Thirty Girls
- First edition (US)
- Author: Susan Minot
- Language: English
- Publisher: Knopf (US) Fourth Estate (UK)
- Publication place: United States

= Thirty Girls =

2014 novel by Susan Minot

Thirty Girls is a 2014 novel by American writer Susan Minot. The novel alternates between the perspective of a girl kidnapped by the forces of Joseph Kony and an American woman reporting on the kidnapping.

==Composition and writing==
Minot began writing the book in 2005, and she completed it in 2013. The novel alternates between the perspectives of Jane, an American writer in writing about women kidnapped by the Lord's Resistance Army, led by Joseph Kony and that of Esther Akello, a former kidnapping victim.

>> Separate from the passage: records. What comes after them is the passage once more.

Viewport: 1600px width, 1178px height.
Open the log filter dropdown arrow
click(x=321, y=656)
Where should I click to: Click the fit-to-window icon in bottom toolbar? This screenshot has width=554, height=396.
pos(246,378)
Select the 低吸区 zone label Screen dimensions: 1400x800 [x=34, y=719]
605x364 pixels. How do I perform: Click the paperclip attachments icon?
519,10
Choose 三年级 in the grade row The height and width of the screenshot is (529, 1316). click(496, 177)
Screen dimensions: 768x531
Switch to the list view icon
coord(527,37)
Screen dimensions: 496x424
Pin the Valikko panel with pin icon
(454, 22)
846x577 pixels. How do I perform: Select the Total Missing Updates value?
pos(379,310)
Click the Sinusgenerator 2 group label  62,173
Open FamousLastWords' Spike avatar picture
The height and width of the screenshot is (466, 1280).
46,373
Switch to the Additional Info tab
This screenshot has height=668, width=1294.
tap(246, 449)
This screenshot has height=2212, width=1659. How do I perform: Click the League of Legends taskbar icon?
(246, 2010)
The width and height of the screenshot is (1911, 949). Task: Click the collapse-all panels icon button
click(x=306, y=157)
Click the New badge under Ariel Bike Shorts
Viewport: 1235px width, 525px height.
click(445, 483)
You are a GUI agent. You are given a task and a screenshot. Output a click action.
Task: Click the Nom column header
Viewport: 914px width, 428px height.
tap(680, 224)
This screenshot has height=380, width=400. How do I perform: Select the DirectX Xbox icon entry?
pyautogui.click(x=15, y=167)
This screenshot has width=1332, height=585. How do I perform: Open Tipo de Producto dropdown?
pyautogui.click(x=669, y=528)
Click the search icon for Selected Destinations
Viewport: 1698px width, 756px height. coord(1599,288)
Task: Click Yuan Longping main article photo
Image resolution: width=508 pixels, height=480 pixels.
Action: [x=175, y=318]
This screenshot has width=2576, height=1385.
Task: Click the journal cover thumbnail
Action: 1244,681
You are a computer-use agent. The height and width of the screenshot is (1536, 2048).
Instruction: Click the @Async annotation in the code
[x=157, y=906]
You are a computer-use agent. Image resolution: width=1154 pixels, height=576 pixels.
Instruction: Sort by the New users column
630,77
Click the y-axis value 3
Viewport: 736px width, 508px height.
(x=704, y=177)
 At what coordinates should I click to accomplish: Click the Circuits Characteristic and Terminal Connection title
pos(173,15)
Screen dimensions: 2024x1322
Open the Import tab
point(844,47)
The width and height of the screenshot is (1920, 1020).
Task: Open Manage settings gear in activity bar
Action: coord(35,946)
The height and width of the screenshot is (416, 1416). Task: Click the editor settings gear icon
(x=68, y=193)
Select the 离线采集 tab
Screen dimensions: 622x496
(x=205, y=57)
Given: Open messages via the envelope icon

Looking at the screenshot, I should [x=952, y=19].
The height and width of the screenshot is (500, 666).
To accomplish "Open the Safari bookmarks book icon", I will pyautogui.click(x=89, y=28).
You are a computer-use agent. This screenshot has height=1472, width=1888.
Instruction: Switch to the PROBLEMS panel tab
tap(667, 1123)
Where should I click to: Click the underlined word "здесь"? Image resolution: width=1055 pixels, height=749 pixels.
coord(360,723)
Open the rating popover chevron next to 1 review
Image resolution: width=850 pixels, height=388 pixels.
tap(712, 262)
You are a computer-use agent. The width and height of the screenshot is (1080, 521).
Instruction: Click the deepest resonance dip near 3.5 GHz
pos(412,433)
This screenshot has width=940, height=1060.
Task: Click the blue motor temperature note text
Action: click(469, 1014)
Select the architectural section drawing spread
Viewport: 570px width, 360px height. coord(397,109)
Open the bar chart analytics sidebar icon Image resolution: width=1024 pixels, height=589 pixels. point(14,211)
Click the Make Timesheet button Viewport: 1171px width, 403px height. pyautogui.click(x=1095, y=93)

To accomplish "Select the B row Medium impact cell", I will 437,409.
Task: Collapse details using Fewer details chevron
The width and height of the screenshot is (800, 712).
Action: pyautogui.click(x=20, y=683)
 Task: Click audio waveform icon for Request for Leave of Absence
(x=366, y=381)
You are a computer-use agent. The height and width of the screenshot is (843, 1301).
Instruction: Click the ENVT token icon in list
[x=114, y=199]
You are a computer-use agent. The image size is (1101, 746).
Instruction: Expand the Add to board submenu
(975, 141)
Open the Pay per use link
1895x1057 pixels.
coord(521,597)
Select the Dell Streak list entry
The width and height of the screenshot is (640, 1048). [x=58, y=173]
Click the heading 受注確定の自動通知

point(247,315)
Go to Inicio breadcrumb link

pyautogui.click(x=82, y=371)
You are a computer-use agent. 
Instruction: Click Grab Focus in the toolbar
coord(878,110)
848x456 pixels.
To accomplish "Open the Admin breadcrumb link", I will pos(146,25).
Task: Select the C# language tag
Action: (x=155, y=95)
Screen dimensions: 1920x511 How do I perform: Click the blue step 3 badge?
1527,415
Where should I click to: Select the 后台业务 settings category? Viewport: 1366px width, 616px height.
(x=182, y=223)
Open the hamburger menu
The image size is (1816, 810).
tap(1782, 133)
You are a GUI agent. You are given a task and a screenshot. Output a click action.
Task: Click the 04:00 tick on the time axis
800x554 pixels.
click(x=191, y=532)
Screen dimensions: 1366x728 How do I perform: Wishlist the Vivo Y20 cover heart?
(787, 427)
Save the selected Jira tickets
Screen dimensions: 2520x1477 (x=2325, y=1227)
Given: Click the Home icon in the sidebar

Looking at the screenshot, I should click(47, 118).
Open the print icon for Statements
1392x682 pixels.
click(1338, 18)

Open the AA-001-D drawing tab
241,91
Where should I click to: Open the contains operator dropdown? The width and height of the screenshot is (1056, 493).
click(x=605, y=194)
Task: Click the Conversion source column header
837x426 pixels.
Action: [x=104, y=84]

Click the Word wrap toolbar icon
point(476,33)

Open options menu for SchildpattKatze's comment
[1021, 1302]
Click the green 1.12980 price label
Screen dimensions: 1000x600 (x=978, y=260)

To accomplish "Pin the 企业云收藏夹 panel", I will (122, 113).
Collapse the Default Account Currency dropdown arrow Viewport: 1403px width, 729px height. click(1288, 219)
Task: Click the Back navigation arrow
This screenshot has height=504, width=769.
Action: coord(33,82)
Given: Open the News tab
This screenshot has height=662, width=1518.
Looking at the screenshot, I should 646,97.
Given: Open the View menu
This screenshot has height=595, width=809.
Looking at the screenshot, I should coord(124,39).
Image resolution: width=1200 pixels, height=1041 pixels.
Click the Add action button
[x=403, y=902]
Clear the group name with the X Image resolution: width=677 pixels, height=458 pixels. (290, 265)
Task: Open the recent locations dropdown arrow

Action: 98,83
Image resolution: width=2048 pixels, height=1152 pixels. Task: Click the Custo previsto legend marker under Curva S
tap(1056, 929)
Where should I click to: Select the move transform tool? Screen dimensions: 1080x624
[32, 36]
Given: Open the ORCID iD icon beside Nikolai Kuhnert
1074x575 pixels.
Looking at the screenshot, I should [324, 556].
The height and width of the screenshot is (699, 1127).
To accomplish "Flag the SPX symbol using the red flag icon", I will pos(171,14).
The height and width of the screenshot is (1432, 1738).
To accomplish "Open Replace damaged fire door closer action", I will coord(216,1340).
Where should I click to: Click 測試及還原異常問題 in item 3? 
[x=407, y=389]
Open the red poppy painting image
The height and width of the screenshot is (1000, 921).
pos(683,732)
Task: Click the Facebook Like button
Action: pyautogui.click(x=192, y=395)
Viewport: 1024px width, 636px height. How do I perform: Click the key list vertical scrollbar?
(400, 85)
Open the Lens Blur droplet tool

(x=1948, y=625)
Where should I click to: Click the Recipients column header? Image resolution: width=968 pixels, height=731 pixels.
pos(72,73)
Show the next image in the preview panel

Minot had previously written about victims of kidnapping in a McSweeney's article titled "This We Came to Know Afterward". She drew from her reporting while writing Thirty Girls.

Minot was impacted by the serious subject matter while writing, which she dealt with by writing short stories and compiling notes for other novels.

==Reception==
===Critical reception===
In its review of the novel, Kirkus Reviews praised the novel's prose, but criticized the plot, writing: "[...] there is a secondhand feel to Esther’s story, which plays fiddle to Jane’s navel-gazing."

===Honors===
The novel was included on the list published by The Economist of the best books of 2014.